[Collected data]
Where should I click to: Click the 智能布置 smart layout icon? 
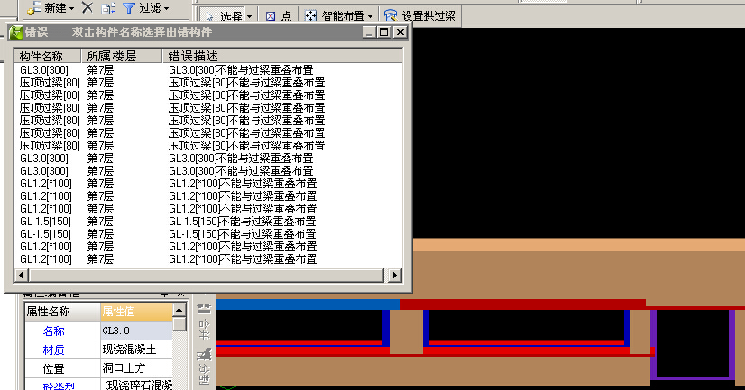coord(311,15)
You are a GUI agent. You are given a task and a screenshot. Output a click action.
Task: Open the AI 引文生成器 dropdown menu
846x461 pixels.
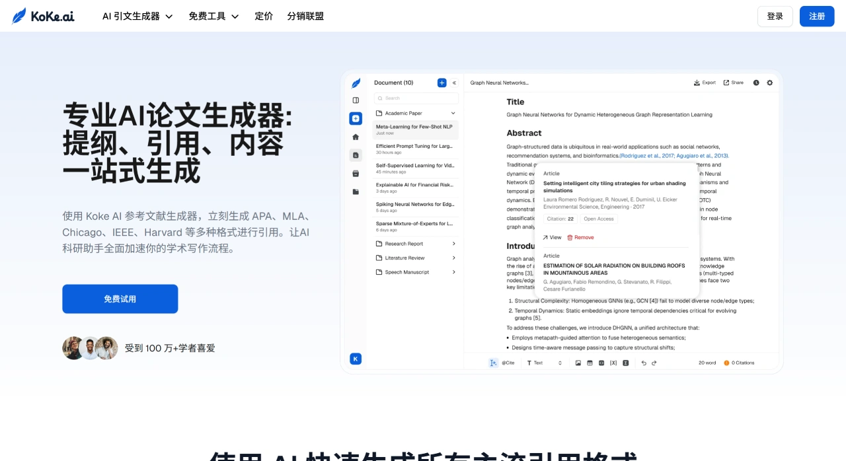pos(137,16)
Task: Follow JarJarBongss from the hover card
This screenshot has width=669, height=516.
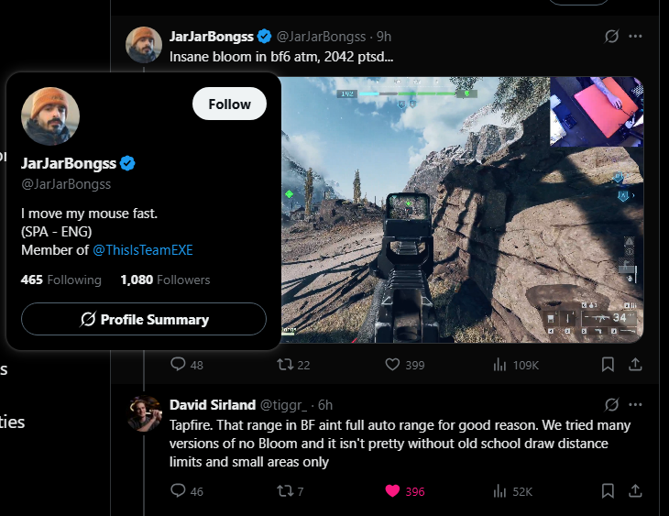Action: click(229, 104)
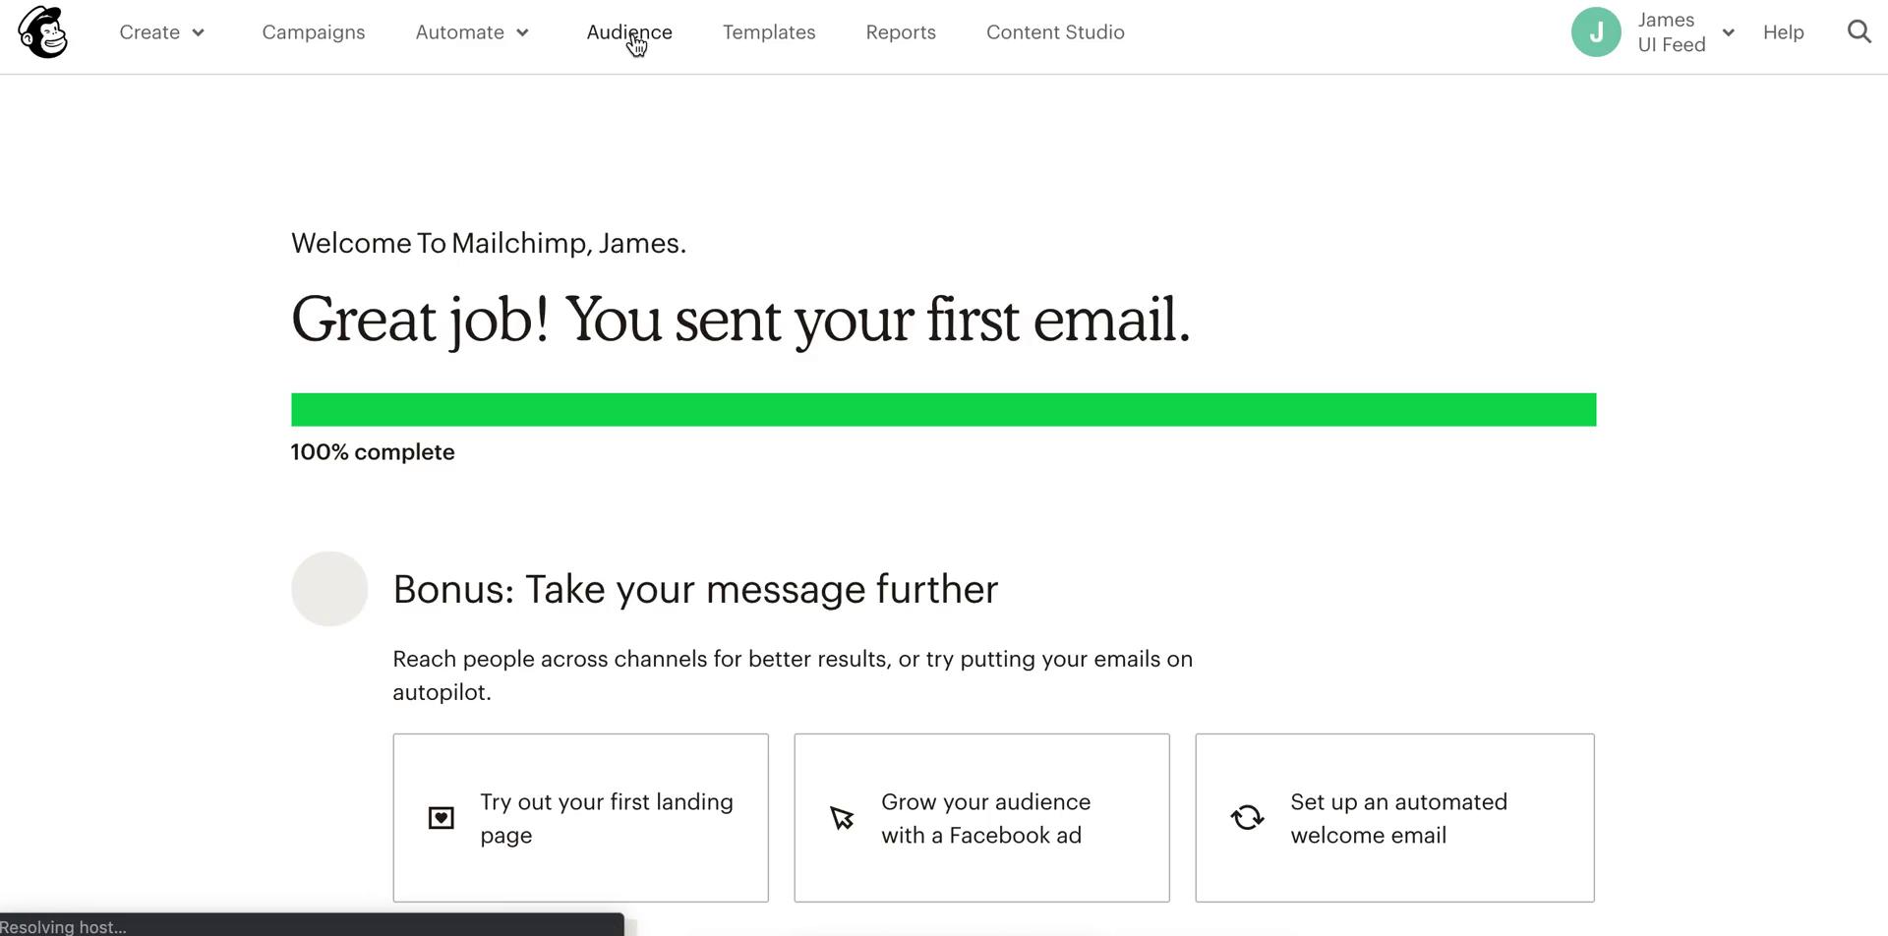Viewport: 1888px width, 936px height.
Task: Open Content Studio
Action: [1055, 32]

- **What the exercise asks**
Apart from the pictures, all of the data should be repeated exactly.

- **Result of the exercise**
Where should I click to: Click the 智能布置 smart layout icon? 
coord(311,15)
You are a GUI agent. You are given a task and a screenshot. Output a click action.
Task: Open the AI 引文生成器 dropdown menu
846x461 pixels.
pos(137,16)
Task: Follow JarJarBongss from the hover card
This screenshot has width=669, height=516.
Action: click(229, 104)
Viewport: 1888px width, 936px height.
Task: Open Content Studio
Action: [1055, 32]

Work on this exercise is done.